December 11, 2013


ISS 2014 U.S. Policy Updates




Daniel Laddin
Founding Partner [email protected] 212-921-9359
Matthew Vnuk
Partner [email protected] 212-921-9364


On November 21st, ISS released its final 2014 policy updates which apply to shareholder meetings on or after February 1, 2014. The U.S. policy changes – related to the Relative Degree of Alignment pay versus performance test and majority supported shareholder proposals – were largely consistent with the proposal issued in October and reflect relatively modest changes from past practice.

ISS Policy Update – RDA Test

For the past two years ISS has used three quantitative pay vs. performance tests related to CEO pay and company performance (absolute Pay-TSR Alignment / PTA; Multiple of Median / MOM; and Relative Degree of Alignment / RDA) to screen for companies where a potential pay-for-performance misalignment may exist. In addition to the quantitative screen, ISS will always conduct a qualitative analysis of the pay program. If Medium or High concern is identified through the quantitative pay vs. performance screen, the qualitative analysis will be more robust.

For 2014, ISS modified the RDA test. In the past the RDA screen had been calculated as the difference between the company’s TSR rank and the CEO’s total pay rank within a peer group, as measured over one-year and three-year periods. The one-year and three-year periods were weighted 40% and 60%, respectively. The new methodology is focused on three years only. In addition, the RDA policy updates indicates that companies with less than three years of pay and performance data will still be subject to the RDA test, which reflects a change versus past practice.

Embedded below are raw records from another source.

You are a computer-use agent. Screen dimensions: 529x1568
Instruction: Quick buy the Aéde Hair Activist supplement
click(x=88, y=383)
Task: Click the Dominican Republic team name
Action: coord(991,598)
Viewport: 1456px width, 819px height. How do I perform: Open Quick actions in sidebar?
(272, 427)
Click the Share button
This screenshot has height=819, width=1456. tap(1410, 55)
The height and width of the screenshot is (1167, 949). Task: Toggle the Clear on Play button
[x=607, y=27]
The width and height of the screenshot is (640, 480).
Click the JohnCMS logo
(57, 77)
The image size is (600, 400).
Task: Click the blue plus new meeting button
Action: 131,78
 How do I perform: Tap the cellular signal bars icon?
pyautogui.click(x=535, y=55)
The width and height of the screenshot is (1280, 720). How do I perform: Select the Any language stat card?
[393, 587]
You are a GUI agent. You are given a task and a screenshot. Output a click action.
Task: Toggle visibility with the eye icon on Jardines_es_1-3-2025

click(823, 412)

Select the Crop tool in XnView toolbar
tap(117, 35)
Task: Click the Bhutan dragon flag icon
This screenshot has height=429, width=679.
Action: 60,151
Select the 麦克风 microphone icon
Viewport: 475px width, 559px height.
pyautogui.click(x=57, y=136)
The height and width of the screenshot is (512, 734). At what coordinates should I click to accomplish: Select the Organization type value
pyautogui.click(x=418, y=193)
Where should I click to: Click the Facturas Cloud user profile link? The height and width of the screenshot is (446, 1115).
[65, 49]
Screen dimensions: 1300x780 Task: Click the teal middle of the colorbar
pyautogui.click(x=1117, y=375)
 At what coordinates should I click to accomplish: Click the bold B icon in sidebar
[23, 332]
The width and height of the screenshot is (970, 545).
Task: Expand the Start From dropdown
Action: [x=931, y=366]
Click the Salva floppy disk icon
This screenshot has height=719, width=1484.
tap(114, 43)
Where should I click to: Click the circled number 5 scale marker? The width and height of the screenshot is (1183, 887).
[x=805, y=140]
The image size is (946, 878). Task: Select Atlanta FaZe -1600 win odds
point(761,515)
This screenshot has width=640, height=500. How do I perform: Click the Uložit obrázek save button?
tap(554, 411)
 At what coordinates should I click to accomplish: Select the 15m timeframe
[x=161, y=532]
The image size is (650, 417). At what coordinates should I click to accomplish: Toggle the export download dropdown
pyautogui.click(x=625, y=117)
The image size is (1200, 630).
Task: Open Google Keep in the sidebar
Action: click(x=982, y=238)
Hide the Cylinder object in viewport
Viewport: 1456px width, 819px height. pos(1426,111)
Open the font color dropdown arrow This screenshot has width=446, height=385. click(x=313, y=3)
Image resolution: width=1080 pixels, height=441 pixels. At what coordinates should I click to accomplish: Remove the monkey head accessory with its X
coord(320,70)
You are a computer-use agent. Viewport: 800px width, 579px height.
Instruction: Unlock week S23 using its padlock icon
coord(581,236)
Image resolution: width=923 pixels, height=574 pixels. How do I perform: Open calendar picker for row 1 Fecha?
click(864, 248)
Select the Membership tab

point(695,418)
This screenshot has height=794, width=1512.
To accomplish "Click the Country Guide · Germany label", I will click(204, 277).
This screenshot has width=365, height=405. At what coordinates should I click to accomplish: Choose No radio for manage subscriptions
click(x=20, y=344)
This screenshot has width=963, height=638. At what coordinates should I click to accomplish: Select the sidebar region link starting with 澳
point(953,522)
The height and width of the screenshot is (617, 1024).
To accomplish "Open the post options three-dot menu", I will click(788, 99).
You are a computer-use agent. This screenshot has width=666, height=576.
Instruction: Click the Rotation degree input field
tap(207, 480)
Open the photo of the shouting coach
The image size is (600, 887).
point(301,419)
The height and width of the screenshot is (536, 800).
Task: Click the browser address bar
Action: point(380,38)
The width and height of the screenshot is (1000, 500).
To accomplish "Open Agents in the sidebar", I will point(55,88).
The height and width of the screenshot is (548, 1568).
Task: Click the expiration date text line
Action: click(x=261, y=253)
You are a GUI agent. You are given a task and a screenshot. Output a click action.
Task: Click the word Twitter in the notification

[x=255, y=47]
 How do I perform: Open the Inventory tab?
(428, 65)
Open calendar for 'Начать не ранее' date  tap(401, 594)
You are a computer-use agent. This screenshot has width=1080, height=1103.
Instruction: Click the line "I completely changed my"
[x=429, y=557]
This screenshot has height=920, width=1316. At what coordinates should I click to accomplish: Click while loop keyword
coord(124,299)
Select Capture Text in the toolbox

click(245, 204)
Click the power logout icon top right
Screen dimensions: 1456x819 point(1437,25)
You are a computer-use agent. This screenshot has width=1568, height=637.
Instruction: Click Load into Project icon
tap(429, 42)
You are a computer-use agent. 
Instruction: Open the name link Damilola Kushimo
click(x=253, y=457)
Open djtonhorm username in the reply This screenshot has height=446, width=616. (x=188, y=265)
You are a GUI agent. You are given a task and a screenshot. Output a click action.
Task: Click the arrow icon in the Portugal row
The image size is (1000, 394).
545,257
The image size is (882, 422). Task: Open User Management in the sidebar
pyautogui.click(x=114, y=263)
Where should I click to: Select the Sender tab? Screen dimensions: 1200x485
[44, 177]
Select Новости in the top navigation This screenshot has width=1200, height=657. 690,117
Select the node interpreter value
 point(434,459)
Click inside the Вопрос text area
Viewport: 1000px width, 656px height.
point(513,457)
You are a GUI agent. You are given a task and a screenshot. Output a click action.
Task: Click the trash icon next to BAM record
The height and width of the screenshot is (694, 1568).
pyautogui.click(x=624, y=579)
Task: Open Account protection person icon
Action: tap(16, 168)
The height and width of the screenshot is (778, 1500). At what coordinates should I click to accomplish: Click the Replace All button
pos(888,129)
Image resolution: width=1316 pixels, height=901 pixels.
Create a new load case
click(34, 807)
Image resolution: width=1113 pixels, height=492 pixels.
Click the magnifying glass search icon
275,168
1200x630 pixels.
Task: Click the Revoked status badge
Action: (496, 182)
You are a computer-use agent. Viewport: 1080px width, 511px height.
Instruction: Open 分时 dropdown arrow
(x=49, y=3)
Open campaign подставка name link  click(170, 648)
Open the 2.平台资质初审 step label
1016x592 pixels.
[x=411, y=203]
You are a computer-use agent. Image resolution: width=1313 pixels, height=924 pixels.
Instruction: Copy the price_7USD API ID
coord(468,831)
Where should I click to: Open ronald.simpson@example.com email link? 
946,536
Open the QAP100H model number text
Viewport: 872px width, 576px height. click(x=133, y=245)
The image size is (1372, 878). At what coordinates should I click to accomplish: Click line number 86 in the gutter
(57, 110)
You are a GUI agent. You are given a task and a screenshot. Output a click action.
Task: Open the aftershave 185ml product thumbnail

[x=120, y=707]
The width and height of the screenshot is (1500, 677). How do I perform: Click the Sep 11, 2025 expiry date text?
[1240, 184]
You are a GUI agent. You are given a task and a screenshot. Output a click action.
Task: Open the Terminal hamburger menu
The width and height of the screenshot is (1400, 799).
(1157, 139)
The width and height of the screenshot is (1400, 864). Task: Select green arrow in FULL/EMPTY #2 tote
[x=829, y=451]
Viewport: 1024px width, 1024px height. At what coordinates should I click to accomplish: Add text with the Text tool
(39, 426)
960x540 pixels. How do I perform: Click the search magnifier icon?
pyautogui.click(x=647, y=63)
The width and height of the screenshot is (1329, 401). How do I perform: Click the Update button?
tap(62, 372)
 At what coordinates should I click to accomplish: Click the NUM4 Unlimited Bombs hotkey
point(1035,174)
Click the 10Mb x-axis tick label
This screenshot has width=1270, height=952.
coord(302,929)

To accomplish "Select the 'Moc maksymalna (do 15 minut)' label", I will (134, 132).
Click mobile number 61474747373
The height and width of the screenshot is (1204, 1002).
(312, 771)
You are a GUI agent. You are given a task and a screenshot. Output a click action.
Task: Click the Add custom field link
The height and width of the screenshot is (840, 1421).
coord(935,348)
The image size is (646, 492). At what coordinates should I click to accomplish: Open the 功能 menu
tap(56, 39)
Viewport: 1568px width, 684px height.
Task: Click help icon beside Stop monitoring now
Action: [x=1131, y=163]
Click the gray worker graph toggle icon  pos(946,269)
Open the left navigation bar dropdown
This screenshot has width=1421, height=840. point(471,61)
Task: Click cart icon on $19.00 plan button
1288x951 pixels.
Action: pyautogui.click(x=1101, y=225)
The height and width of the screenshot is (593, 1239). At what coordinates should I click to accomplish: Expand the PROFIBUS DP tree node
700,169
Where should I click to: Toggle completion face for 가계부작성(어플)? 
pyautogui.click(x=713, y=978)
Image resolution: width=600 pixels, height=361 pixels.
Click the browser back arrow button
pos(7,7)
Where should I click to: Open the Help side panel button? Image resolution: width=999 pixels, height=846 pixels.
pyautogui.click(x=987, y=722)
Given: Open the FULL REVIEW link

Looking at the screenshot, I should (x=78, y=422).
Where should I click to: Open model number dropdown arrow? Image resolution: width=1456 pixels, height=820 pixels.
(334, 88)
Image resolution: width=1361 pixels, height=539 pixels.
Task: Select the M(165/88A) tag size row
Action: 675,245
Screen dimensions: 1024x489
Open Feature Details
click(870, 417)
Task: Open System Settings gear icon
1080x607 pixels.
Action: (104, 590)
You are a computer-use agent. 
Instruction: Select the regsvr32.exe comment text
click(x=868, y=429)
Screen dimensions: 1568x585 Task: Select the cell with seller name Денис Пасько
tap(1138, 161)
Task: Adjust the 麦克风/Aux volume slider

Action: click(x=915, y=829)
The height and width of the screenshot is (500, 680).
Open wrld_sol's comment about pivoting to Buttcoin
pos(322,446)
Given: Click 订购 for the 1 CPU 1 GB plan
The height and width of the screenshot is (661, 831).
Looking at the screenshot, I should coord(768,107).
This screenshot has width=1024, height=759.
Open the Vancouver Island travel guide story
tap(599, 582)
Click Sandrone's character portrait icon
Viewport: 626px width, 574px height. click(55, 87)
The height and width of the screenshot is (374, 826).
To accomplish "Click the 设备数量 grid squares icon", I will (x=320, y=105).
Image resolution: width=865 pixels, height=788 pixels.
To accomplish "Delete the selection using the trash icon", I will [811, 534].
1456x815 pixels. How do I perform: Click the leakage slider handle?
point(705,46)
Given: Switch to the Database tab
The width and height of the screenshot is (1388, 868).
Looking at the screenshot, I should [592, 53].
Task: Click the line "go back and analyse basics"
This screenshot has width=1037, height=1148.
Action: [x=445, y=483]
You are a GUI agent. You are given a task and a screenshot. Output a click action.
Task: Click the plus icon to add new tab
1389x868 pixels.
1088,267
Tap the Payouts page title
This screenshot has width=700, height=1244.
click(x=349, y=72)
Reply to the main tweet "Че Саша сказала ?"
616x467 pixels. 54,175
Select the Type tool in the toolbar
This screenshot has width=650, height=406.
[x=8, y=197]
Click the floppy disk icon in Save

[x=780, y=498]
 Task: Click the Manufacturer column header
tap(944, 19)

CAP Perspective: We agree with ISS’ decision to apply a longer-term focus to the quantitative RDA test; i.e., solely a three-year timeframe for both pay and performance. However, we believe that recent Committee decisions best relate to company performance over time.

Board Response to Majority Supported Shareholder Proposals

For 2014, ISS made three changes to its policy on Board responsiveness to majority-supported shareholder proposals.

  1. ISS will review the responsiveness of a Board to any shareholder proposal that receives one year of a majority of votes cast support (rather than the previous “triggers” of either two years of a majority of votes cast in a three-year period, or one year of a majority of shares outstanding);
  2. ISS adopted a case-by-case approach, including a list of factors for Analysts to consider, for assessing implementation of majority vote proposals;
  3. Finally, ISS provided Analysts with broader discretion when determining which directors to hold accountable in the event the level of responsiveness is found to be insufficient.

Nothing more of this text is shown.